═════ MATERIALS PROVIDED ═════

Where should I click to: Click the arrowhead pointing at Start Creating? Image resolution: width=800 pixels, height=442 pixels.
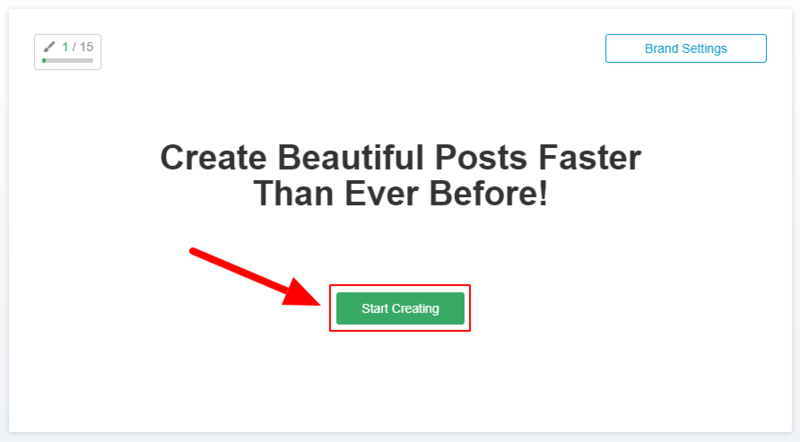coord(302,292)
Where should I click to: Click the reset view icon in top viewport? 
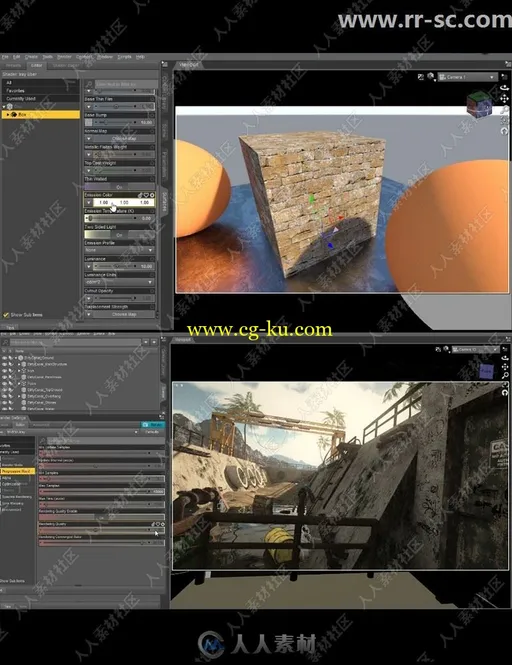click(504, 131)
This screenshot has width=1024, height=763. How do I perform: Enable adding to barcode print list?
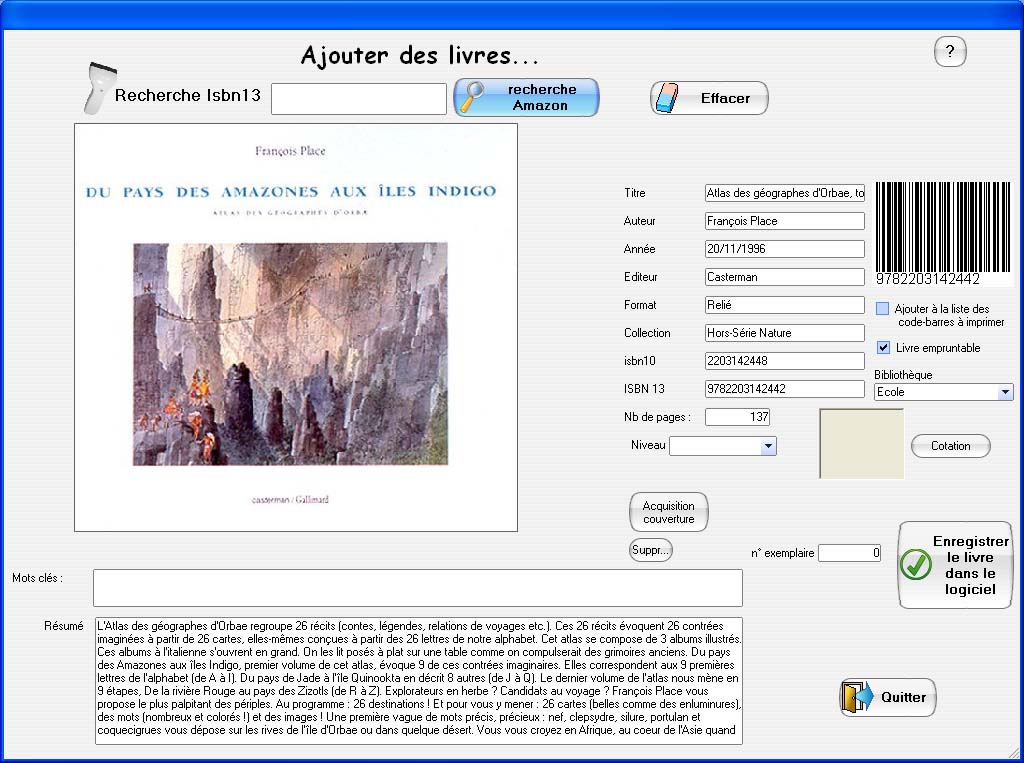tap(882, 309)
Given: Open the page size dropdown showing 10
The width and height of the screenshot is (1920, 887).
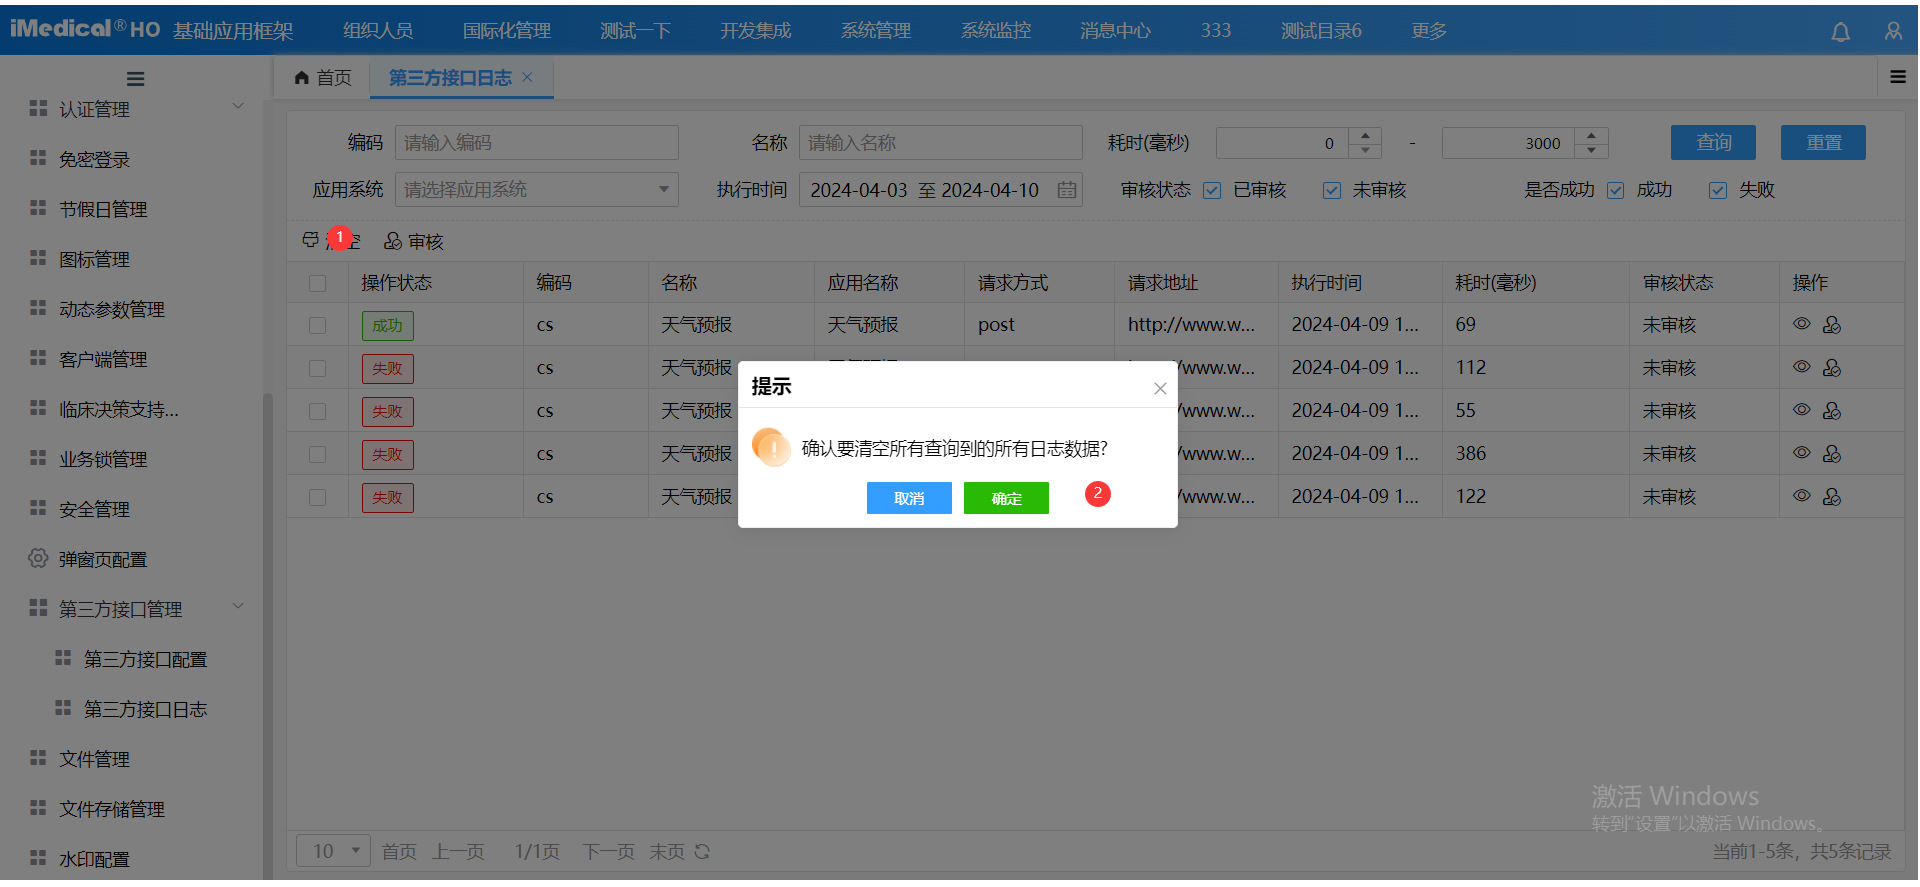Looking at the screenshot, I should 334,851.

═════
═════ MATERIALS PROVIDED ═════

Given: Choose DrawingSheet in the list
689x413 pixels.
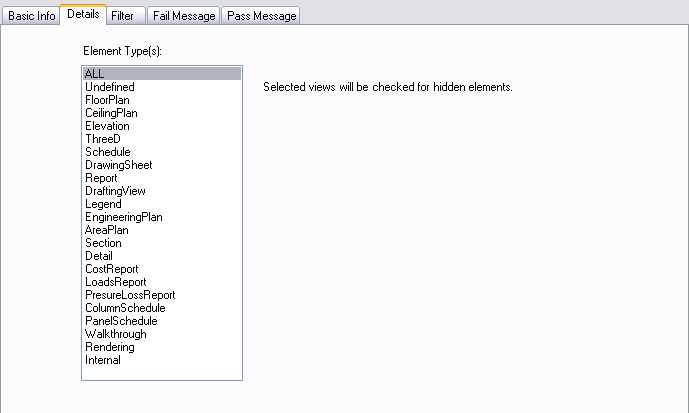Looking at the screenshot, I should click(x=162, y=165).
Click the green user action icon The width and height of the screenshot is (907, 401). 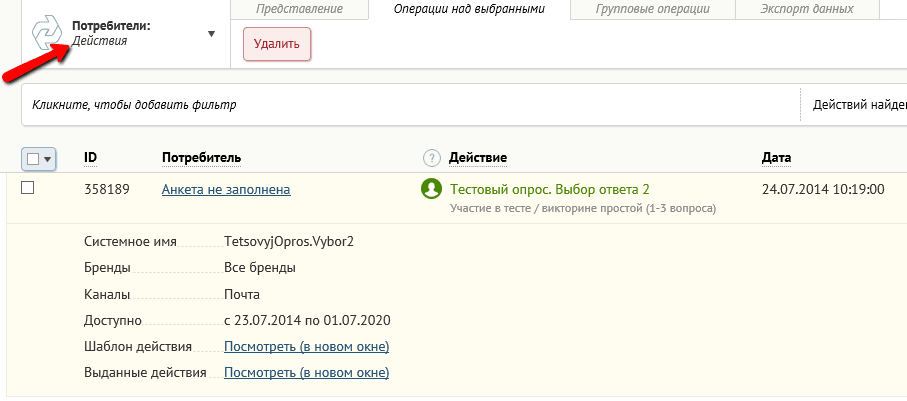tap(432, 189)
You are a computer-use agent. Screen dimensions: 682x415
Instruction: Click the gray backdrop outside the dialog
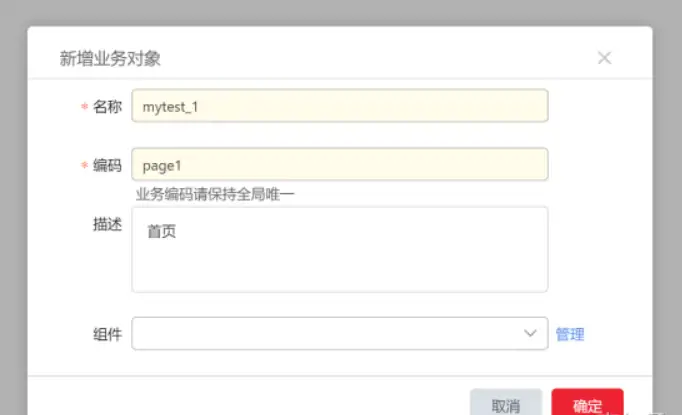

═════

*WORK TO COMPLETE*
Select from the material above each line in which the string "Given" appears, and list those lines.

*WORKED SOLUTION*
Given: Open the page size dropdown showing 10
Given: Choose DrawingSheet in the list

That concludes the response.